— Document section —

• • • • •

40 comments to Samizdata quote of the day

  • Steven R

    It’s a proxy war. It’s no different than Korea, the Suez, Vietnam, Afghanistan, Central America, and Africa. The West doesn’t need Ukraine to win, just grind down Russia to the point Putin throws up his hands and goes home or his inner circle decides he needs to have a 9mm brain aneurysm.

    The lessons powers need to learn is if you’re going to war, go to war and mean it.

  • Ian

    That’s one helluva quote.

  • Paul Marks

    At this point Mr Putin either wins or he loses – and he must lose, for the good of the Ukraine and for the good of RUSSIA (and the Central Asian states who depend on Russia to prevent them being absorbed into China – I was just reminded, on Twitter, that much of the natural resources, such as gold, is actually in those Central Asian states).

    Korea sort of worked – but it was a long-term disaster not to allow General McArthur to strike (with conventional weapons – it is a lie that he wanted to use nuclear weapons) at Chinese bridges and supply roads and bases. Part of the terrible Truman Administration policy of allowing the Marxists to take China (that could have been prevented – the KMT was given deliberately terrible “advice” by Washington, such as the demand to call off the 1846 Manchurian Offensive, and then American aid was cut-off at a critical time – the treason, and it was treason, of the American “old China hands”).

    The creation of the People’s Republic of China Communist Party Dictatorship (by the so called “liberals” in Washington), did not “just” lead to the deaths of tens of millions of Chinese under the tyrant Mao, it has also created a terrible threat to the entire world – the PRC being the number one manufacturing power since 2012, in the end military power depends on economic, manufacturing, wealth.

    Suez, Vietnam, Afghanistan – all disasters and disasters for the same reason, VICTORY was never the objective, the objective was always a “political settlement” – and that means DEFEAT.

    Mr Putin must be defeated – going for a draw will not work.

    To quote from “Game of Thrones” (before the show fell apart) “Winter Is Coming”.

  • Paul Marks

    I was recently sent some articles showing that VICTORY is no longer the driving objective of political and military thinking even in Israel.

    If true that is very bad indeed – there is no draw, there is only win-or-lose, victory or defeat.

    And for Israel – defeat means extermination, another six million (plus) dead Jews.

    So hardly a Happy New Year.

  • The West doesn’t need Ukraine to win

    No, it really does, because all the other things you mention only happen if it does.

  • Freddo

    Putin is an old man. An armistice now and a new leadership in the West and Russia in a couple of years time is likely more beneficial for everyone involved. If we can avoid a nuclear war at the potential risk of the dirty laundry of the Biden family being aired then it is a cost I’m willing to pay, much more than the current destruction of lives in the Ukraine. No doubt Eliot Cohen would still have a bright future at the Atlantic writing about “DeSantis is literally 10 times worse than Trump who already was literally 10 times worse than Hitler”.

• • • • •

— Record list —
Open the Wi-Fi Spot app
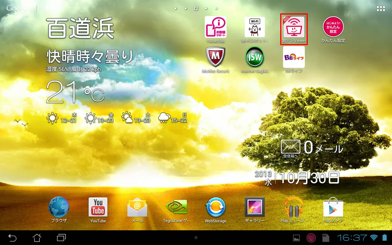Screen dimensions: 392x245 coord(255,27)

• • • • •

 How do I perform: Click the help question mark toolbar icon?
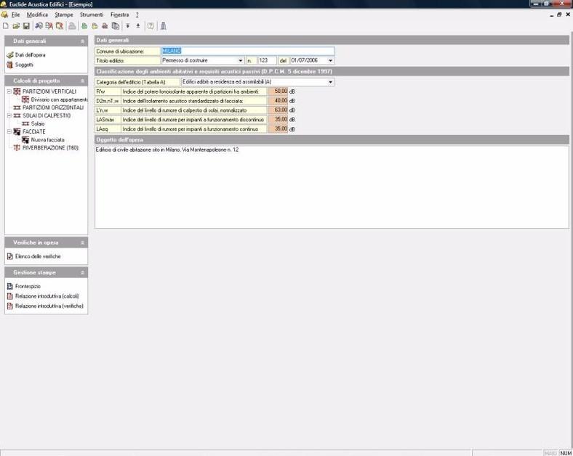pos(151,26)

• • • • •

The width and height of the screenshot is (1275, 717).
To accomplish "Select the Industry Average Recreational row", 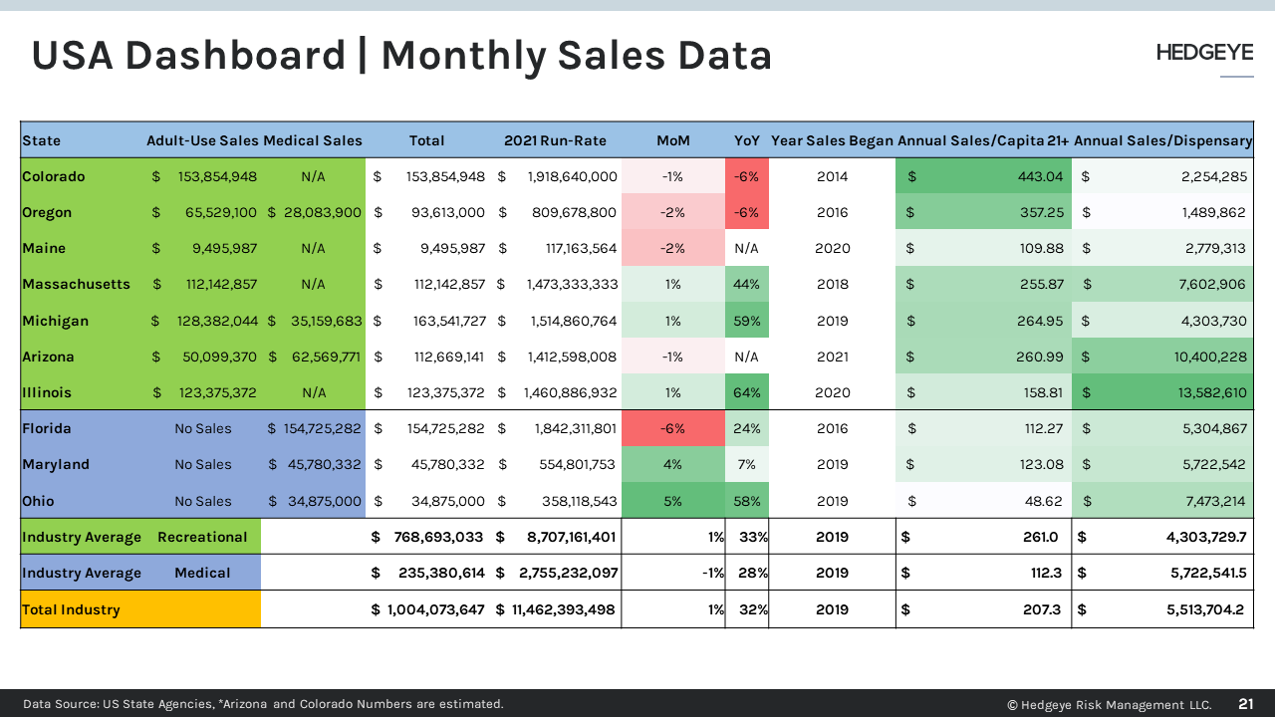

• • • • •

— What to work on —
Answer from the comment thread:
1. Which conflicts does Steven R name as no different from the proxy war?
2. Since what year, according to Paul Marks, has the PRC been the number one manufacturing power?
3. Which show does Paul Marks quote, and what line does he quote from it?
The listing above is independent material, unconnected to the comment thread.

— Finished task —
1. Korea, the Suez, Vietnam, Afghanistan, Central America, and Africa.
2. 2012.
3. "Game of Thrones"; the line is "Winter Is Coming".